Pillar 3: Distributed Traces
Traces show the full journey of a request across services:
// OpenTelemetry trace setup
import { trace } from "@opentelemetry/api";
const tracer = trace.getTracer("order-service");
async function processOrder(orderId: string) {
return tracer.startActiveSpan("processOrder", async (span) => {
span.setAttribute("order.id", orderId);
// Each sub-operation creates a child span
const order = await tracer.startActiveSpan("fetchOrder", async (child) => {
const result = await db.orders.findUnique({ where: { id: orderId } });
child.setAttribute("order.total", result.total);
child.end();
return result;
});
await tracer.startActiveSpan("chargePayment", async (child) => {
await paymentService.charge(order.paymentMethodId, order.total);
child.end();
});
await tracer.startActiveSpan("sendConfirmation", async (child) => {
await emailService.send(order.customerEmail, "confirmation", order);
child.end();
});
span.setStatus({ code: SpanStatusCode.OK });
span.end();
});
}The trace shows: processOrder took 850ms total. fetchOrder: 50ms. chargePayment: 600ms. sendConfirmation: 200ms. Now you know the payment service is the bottleneck.
Connecting the Three Pillars
The real power is when all three work together:
Alert fires: "Error rate > 1% on /api/checkout" (METRIC)
→ Look at traces for failed requests (TRACE)
→ Trace shows payment service timing out (TRACE)
→ Filter logs by correlation ID from the trace (LOG)

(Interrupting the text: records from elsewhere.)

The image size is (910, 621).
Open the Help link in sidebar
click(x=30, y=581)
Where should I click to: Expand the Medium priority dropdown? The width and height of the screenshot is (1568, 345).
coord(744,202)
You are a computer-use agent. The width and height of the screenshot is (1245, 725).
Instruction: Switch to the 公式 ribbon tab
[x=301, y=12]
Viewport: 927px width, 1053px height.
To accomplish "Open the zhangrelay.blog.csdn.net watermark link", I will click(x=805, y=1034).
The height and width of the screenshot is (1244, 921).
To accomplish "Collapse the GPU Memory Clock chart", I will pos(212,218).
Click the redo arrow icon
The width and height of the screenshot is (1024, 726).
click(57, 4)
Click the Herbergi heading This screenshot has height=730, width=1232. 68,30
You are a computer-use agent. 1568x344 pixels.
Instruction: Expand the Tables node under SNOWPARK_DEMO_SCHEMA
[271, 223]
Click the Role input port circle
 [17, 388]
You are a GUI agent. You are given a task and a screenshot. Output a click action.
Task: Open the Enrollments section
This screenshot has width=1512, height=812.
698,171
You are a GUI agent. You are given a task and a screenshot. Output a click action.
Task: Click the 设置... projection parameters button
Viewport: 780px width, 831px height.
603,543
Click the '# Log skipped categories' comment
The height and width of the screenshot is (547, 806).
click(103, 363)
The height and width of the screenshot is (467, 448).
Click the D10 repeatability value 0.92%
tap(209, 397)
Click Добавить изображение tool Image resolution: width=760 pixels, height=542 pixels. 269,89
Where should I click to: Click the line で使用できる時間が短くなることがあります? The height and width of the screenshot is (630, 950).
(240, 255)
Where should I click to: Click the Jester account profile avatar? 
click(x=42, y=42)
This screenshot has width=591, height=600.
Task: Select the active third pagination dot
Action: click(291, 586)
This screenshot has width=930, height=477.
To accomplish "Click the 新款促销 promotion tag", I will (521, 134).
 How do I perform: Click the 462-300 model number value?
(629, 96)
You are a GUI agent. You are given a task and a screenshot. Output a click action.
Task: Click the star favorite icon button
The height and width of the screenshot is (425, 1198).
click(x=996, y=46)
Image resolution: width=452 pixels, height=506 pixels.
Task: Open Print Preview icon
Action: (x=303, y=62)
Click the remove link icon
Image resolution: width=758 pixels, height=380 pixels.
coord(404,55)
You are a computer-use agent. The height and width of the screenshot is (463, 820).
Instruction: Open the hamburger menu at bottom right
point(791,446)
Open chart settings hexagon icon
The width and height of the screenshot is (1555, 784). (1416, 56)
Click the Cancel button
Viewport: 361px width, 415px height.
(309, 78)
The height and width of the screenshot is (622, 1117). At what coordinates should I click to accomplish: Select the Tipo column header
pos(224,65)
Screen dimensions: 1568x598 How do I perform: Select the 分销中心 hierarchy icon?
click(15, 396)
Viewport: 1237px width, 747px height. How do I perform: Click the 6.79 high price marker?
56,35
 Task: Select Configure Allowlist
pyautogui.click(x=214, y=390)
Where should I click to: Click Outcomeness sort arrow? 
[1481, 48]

→ Logs show: "Stripe connection timeout after 30s" (LOG)
→ Check Stripe status: partial outage (ROOT CAUSE)
Time to diagnosis: 3 minutes (with good observability)
Time to diagnosis: 45 minutes (with monitoring but no observability)
Build all three pillars. Connect them with correlation IDs. When the next outage hits, you'll find the root cause in minutes instead of hours.